Tosteer: Oni zasłużyli na naszą pamięć

„Podpalam świat” to poruszający hołd dla pamięci osób, które w ramach protestu przeciwko systemowi złożyły swoje życie, dokonując samospalenia. Po to, abyśmy my nie zapomnieli…

 

 

Ilona Adamska: 25 października ukazał się na kanale YouTube singiel Waszego zespołu pt. „Podpalam świat”. Jest on komentarzem do wydarzeń i nastrojów społecznych w naszym kraju. A dokładnie jest nawiązaniem do pewnego wydarzenia z 2017 roku. Możecie zdradzić coś więcej? 
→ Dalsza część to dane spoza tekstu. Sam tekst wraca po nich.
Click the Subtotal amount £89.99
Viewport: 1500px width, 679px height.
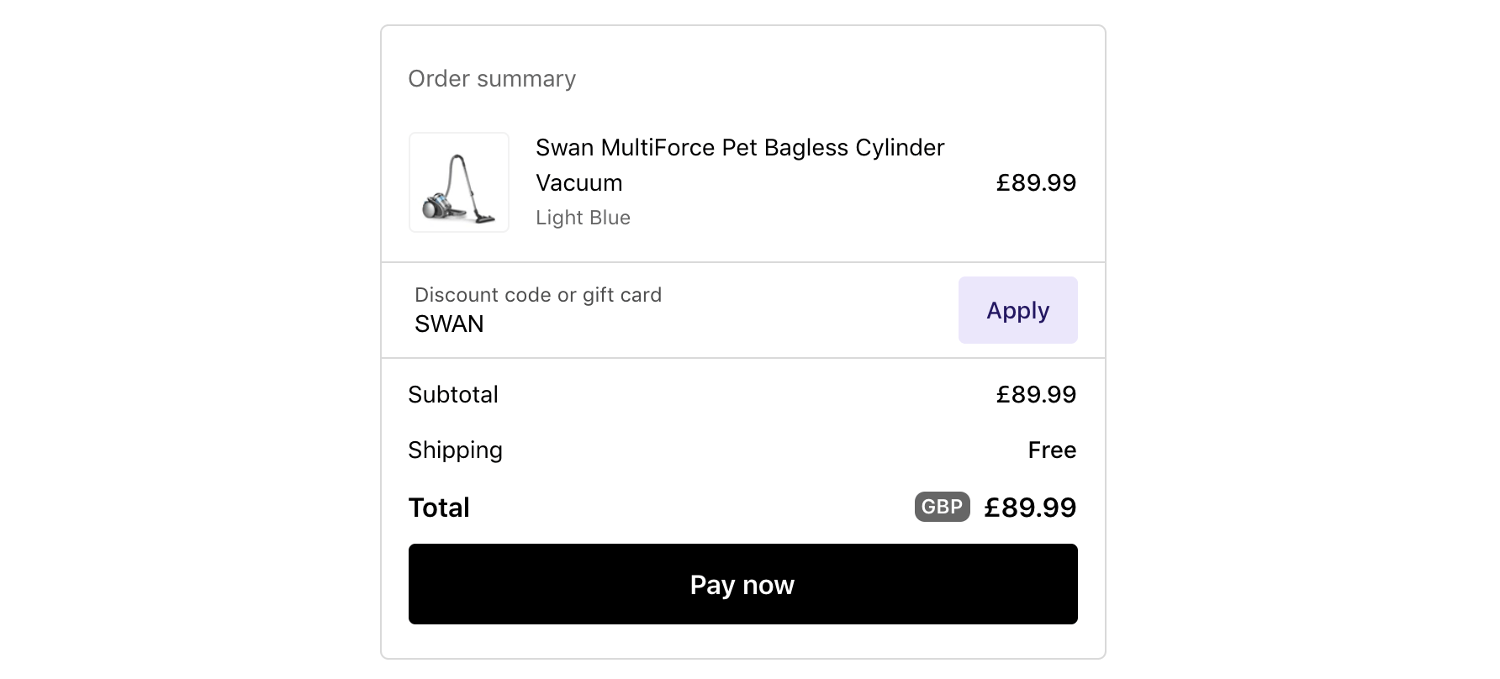pyautogui.click(x=1037, y=394)
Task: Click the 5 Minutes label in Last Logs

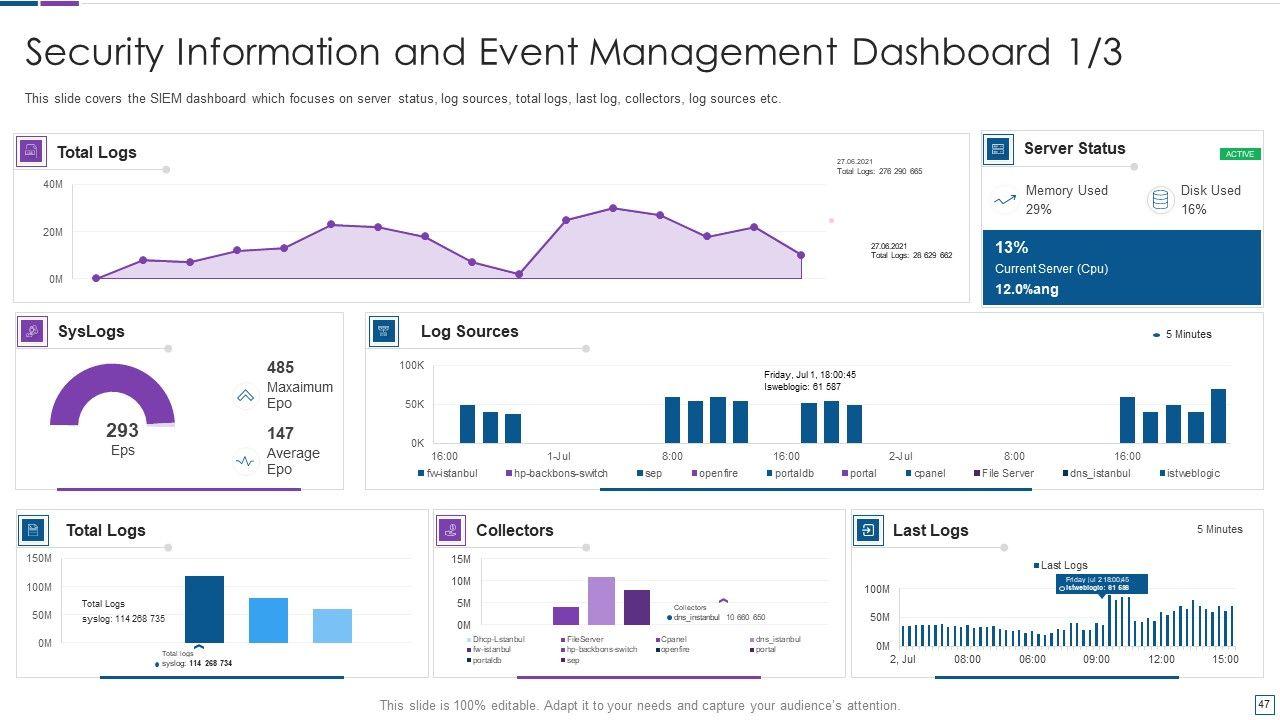Action: (1219, 529)
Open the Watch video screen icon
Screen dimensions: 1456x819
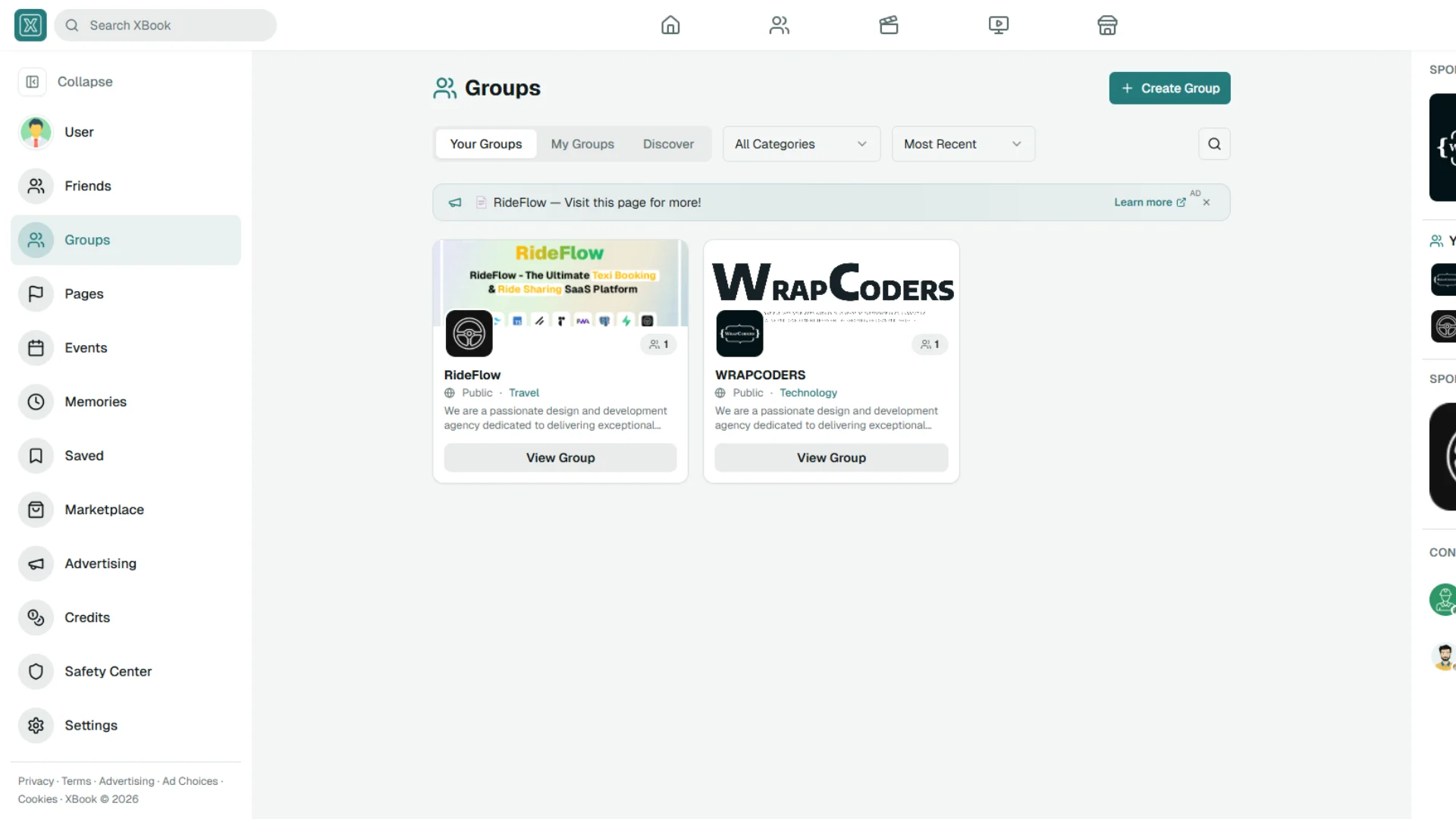pos(998,25)

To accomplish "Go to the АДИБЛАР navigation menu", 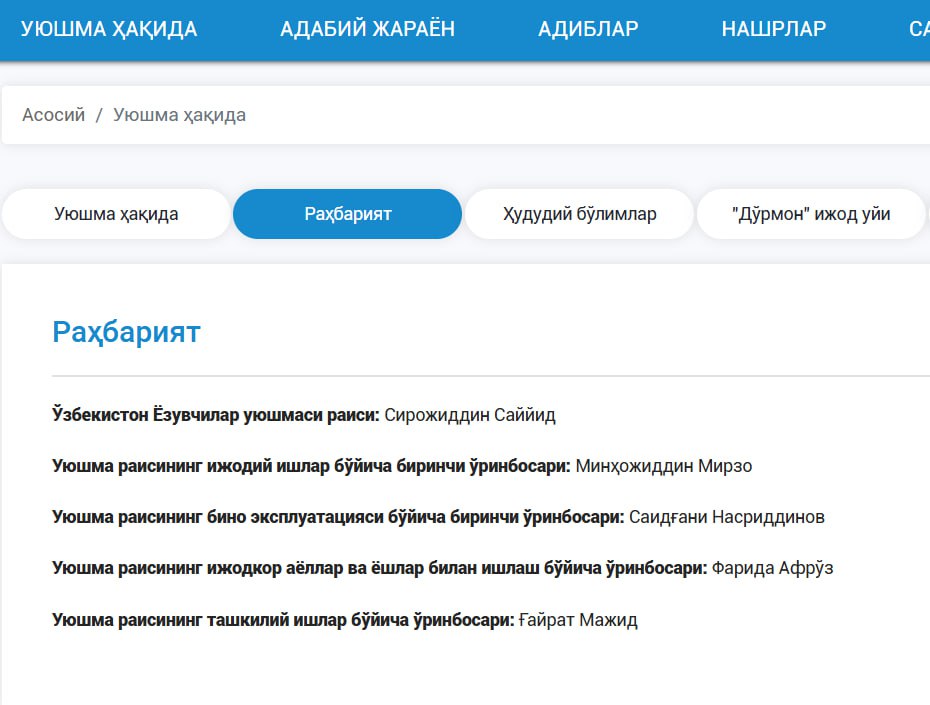I will [588, 29].
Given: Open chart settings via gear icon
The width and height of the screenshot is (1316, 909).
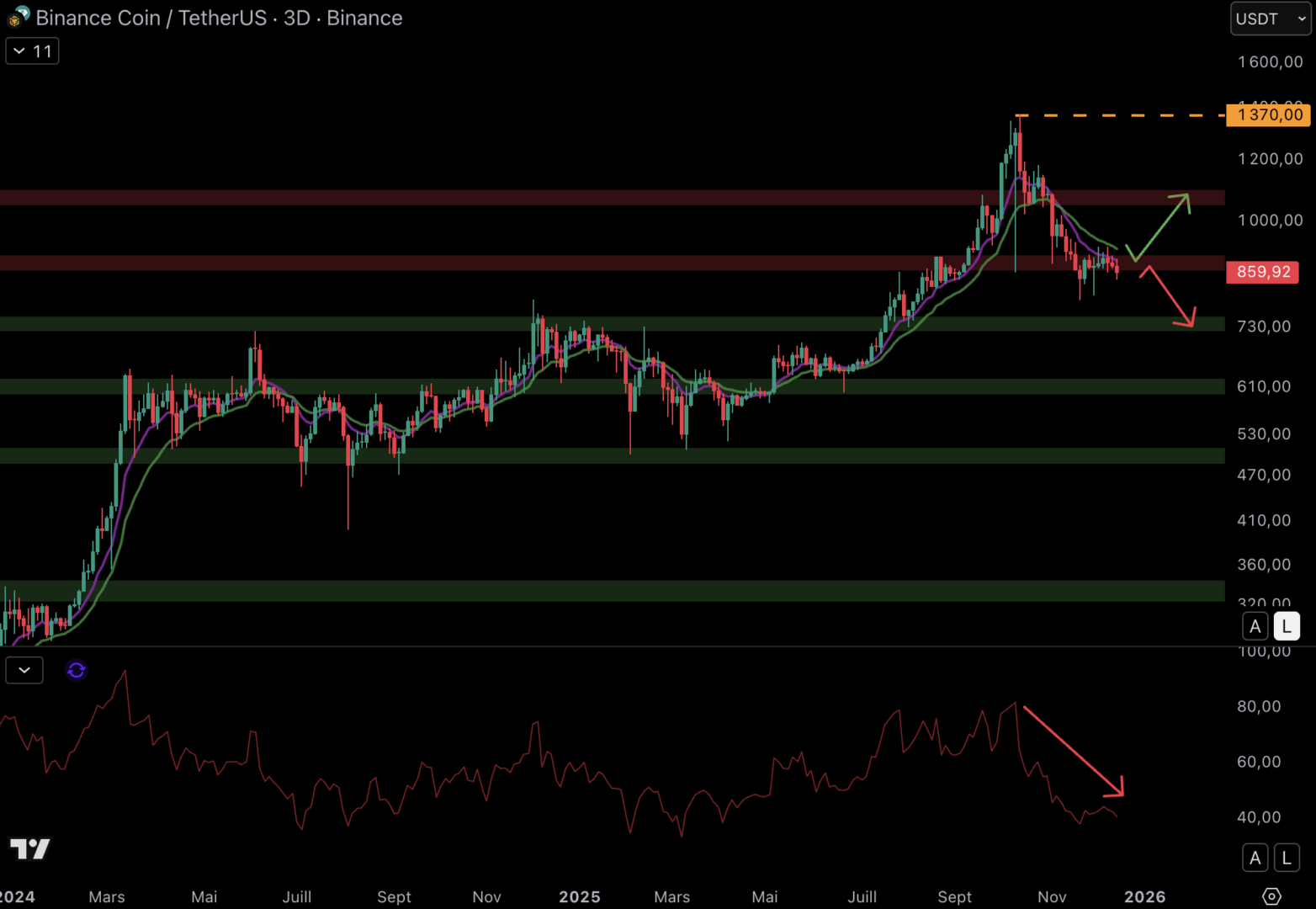Looking at the screenshot, I should point(1271,897).
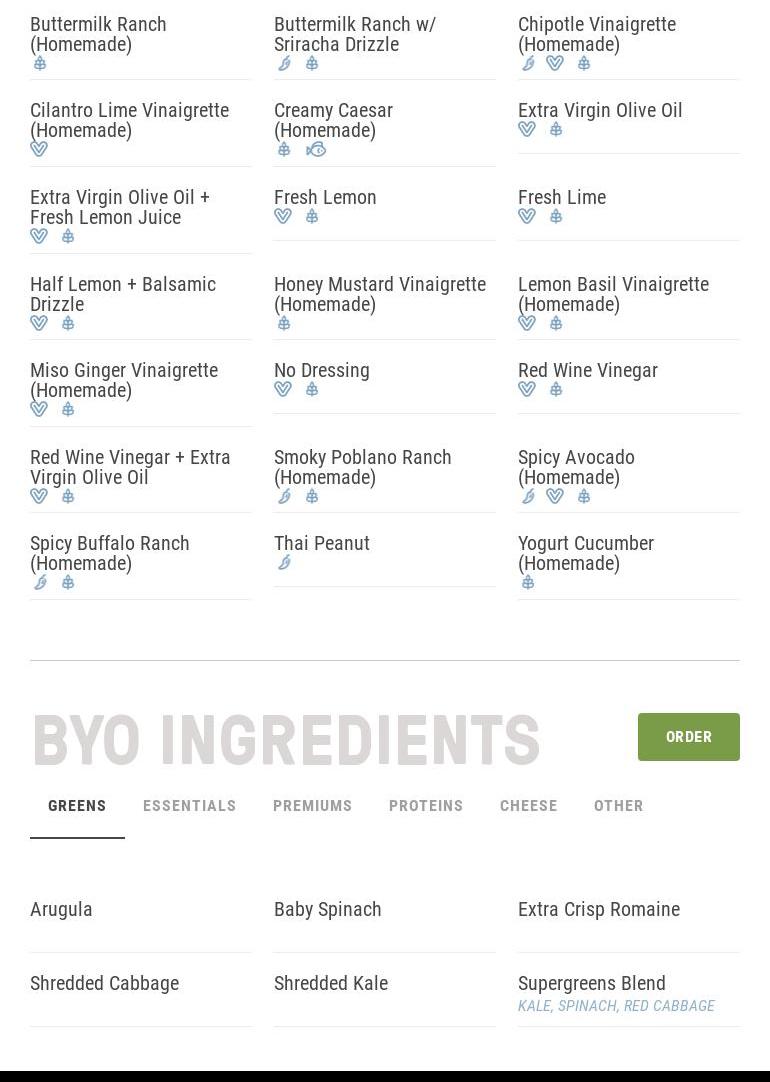
Task: Click the vegan heart icon under Fresh Lime
Action: point(527,217)
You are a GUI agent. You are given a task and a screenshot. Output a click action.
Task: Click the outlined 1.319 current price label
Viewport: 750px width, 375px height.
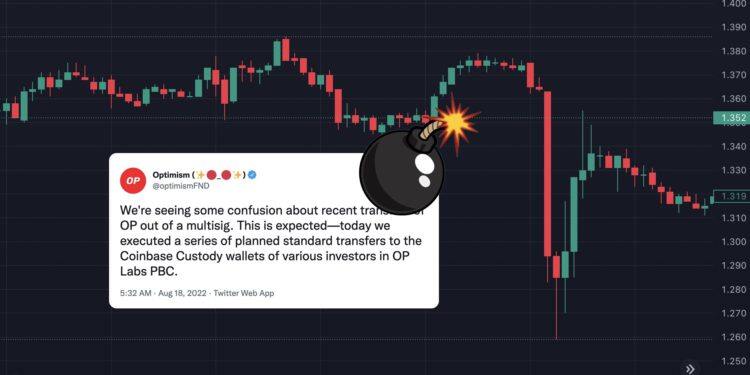click(x=731, y=196)
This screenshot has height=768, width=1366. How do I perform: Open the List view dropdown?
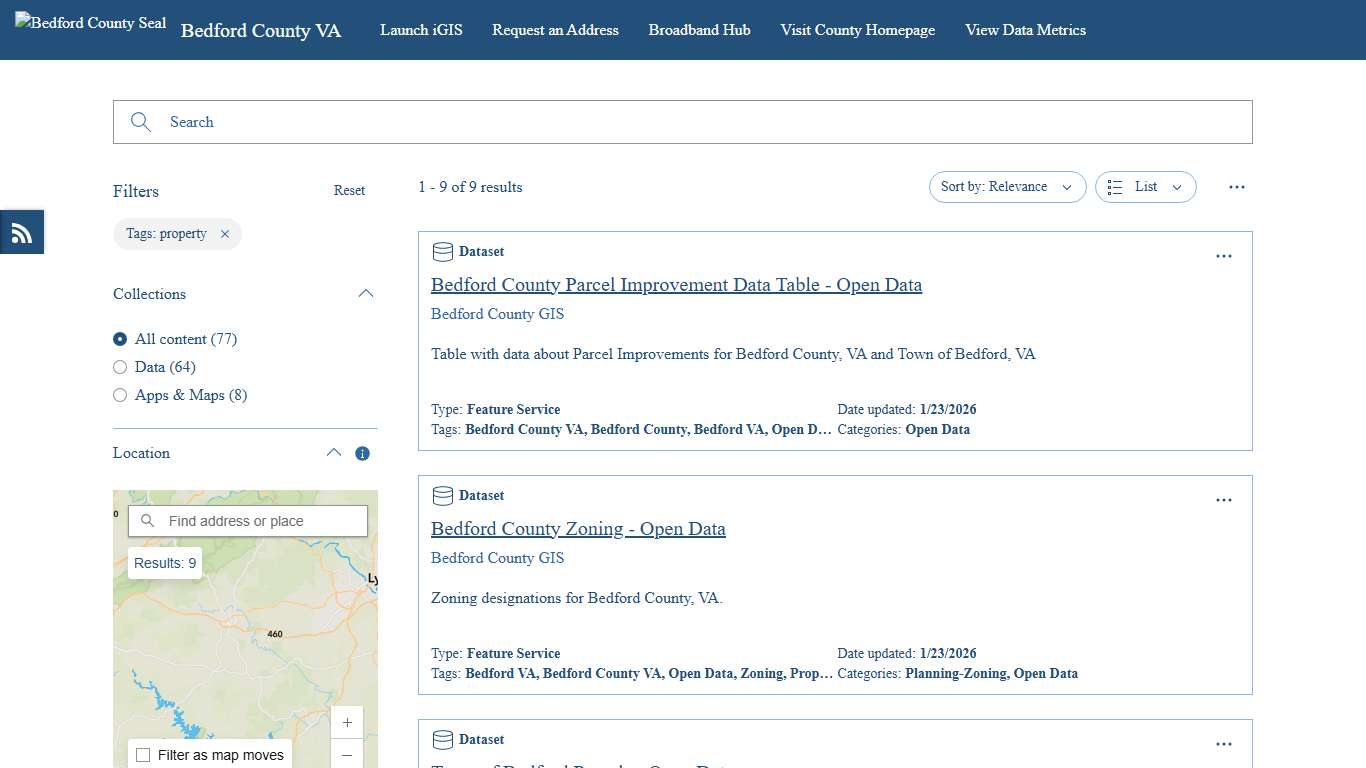[1145, 186]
Bartek Grzanek, Tosteer: Utwór jest inspirowany wydarzeniami z 2017 i 1968 – aktami samospalenia dokonanymi przez Ryszarda Siwca oraz Piotra Szczęsnego. Jest on hołdem dla wszystkich ludzi, którzy decydują się na tak dramatyczny, kategoryczny protest w imię przekonań i walki o wolność lub prawa człowieka. Tego typu przypadków było wiele. Niestety, nie wszystkie przedarły się do świadomości ludzi lub wpłynęły na wydarzenia w krajach czy społecznościach, których dotyczyły. Niekiedy jednak były bardzo ważnymi kroplami drążącymi skalę, inicjując zmiany. To krzyk ludzi odważnych i oddających dobrowolnie swoje życie za innych. W klipie do piosenki pojawiają się nawet nazwiska osób, które zdecydowały się na ten krok, w tym i poprzednim wieku.

Chcecie pokazać poprzez muzykę, że warto bez względu na wszystko walczyć o swoje prawa? O wolność?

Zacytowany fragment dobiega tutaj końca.